The Artist Who Imitated Natural Iridescence In Painting
The desire to faithfully reproduce some of the most complex colors of nature led Franziska Schenk to change the history of painting.
Efforts to imitate the colors of nature have historically been an engine of creativity. Let’s recall the invention of purple of Tyrian, for example, that mixed macerated enzymes with small shells and became high fashion among the Roman governors, perhaps because they appeared to be dressed-up as amethysts. Or Newton’s attempt to imitate/explain the brilliant plumage of peacocks with a prism that divided light into colors. Humans have always sought to trap that which shines.
German painter Franziska Schenk however, perhaps for the first time in art history, attempted to faithfully recreate the iridescence of the most extravagant creatures of the natural world (such as birds, fish and insects) in painting, and to not content herself with the already existent colors. But why not just take photographs? Because the desire provoked by the brilliance is not just to capture it but to also understand what makes it such, why does that which shines shine?
Schenk understood the phenomenon of iridescence thanks to some residences with scientists, who explained to her the fascinating theory of the structural colors of Thomas Young, the physicist who, at the end of the 19th century, was finally able to explain how the nature of rays of light on small transparent film produces iridescence. This phenomenon explains, for example, the rainbow seen in soap bubbles, in water with oil and in so many animals on the planet. Later, in a British aquarium, the painter studied those cuttlefish that look like squids and which use cells called chromatophores to imitate thousands of colors and camouflage themselves in their surroundings.

Stored items:
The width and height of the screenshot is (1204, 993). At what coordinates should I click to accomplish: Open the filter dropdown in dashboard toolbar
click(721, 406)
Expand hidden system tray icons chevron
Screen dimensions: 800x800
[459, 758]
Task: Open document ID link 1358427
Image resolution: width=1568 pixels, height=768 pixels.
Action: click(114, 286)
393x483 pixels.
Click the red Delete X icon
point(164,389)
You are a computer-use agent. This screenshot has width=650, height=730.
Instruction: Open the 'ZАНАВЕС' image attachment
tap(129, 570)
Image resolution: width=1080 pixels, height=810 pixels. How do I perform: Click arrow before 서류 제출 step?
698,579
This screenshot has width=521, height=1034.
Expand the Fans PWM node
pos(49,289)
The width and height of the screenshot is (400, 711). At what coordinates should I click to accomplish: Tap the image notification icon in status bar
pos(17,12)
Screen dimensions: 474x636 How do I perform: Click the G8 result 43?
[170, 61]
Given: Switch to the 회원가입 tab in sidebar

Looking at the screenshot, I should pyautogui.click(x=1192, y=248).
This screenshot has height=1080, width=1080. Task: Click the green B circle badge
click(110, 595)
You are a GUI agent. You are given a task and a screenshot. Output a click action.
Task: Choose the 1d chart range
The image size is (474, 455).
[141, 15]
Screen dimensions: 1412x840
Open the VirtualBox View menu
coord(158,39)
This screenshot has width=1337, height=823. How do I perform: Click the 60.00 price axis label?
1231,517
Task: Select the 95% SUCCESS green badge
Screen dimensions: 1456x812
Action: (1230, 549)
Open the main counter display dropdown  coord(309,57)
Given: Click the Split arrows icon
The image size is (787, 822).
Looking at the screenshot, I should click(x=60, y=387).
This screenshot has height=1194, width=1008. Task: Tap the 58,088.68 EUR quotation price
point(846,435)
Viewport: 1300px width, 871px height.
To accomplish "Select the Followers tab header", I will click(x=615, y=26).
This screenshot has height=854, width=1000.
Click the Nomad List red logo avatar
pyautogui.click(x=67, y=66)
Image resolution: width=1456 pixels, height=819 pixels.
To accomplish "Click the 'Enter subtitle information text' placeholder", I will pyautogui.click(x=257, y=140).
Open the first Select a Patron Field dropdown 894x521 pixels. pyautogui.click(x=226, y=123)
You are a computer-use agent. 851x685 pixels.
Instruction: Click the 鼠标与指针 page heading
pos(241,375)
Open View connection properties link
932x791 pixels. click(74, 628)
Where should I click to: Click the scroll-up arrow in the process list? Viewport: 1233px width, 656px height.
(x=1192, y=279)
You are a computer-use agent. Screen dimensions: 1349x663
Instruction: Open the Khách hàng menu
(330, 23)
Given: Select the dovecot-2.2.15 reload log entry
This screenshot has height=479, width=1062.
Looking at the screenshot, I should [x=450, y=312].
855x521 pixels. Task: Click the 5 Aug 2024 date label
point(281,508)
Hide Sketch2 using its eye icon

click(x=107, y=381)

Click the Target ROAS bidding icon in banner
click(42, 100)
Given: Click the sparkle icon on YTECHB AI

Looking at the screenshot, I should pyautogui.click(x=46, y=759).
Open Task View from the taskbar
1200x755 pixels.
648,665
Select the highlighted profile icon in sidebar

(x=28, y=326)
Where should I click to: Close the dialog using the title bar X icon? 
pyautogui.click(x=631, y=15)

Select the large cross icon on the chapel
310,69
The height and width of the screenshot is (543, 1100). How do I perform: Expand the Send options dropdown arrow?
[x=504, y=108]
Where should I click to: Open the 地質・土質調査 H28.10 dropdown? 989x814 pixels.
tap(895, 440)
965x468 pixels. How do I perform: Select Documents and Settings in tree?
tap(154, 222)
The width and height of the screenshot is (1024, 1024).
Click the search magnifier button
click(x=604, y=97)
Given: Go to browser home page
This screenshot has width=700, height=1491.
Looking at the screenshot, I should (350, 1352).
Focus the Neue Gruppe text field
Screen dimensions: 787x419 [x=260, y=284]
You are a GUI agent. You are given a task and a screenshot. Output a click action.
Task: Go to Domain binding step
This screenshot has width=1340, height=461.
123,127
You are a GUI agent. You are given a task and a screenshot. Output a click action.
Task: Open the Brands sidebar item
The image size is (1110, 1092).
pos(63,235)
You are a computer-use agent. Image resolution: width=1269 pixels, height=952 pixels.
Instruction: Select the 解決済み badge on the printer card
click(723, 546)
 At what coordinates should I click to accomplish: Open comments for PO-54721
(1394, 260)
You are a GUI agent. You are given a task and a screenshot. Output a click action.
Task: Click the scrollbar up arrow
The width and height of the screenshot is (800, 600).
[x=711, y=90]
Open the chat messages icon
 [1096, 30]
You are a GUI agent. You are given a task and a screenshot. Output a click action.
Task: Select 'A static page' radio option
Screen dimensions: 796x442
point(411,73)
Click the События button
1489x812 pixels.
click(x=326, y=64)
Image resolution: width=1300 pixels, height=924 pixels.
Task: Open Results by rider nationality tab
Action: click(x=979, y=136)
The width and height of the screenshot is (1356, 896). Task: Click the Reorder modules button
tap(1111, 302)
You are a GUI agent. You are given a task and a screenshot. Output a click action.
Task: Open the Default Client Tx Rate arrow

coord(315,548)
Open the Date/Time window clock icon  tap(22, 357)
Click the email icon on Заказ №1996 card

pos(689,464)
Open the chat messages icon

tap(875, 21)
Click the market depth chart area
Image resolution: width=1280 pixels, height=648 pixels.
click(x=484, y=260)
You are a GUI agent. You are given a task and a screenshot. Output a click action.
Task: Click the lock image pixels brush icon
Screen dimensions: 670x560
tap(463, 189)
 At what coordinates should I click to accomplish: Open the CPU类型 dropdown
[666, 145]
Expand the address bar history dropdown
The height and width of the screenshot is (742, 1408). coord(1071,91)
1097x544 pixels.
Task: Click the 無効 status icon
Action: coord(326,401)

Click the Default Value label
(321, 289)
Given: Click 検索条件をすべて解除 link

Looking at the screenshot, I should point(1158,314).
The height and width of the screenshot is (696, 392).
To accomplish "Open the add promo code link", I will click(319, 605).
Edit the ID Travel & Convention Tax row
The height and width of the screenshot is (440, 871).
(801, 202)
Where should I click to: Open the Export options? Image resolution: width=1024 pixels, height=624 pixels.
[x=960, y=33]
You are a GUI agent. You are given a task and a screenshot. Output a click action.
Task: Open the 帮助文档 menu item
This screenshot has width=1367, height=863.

What to work on:
**a.** Answer these questions using the article on painting natural iridescence:
(i) What did Newton use in his attempt to imitate or explain the plumage of peacocks?
(ii) What nationality is the painter Franziska Schenk?
(iii) What do the cuttlefish the painter studied use to imitate thousands of colors?
**b.** Resume the article on Franziska Schenk's painting of natural iridescence after its last sentence.
You will not need the stored items.

Set of answers:
**a.**
(i) A prism that divided light into colors.
(ii) German.
(iii) Cells called chromatophores.

**b.**
Her first attempts were enormous portraits of threatening fish called groupers. But as much as she tried to include the bright gold background she was unable to find a yellow that was not “dull.” “The vivid golden and more familiar silver beams of iridescence generated by many fish, on the other hand, appear identical to the actual precious metal.” She couldn’t find any paint that would give the same shimmery look that fascinated her. “I was frustrated,” she recalls. “I wanted to use the same technology as the fish.”
But the process of not only understanding but also imitating the iridescence of nature on a canvas led her to take up residence at the Natural History Museum in London and, three years later, to the chemical laboratories to measure the optical properties of her work. The results are as spectacular as one might imagine.
What Schenk did, in short, was to borrow the tricks of nature to “construct” colors in the same way, layer by layer. In 2013 she reproduced the orange underside of the tamamushi or Japanese jewel bug, the green of its shell and its violet lines, and compared it with the real insect’s measures of reflection.
No photograph has the shine or the sparkle of Schenk’s paintings, and which furthermore invite the viewer to consider the iridescence and the process that her paintings entail, which is a fascinating mental exercise. It is enough just to see her butterflies.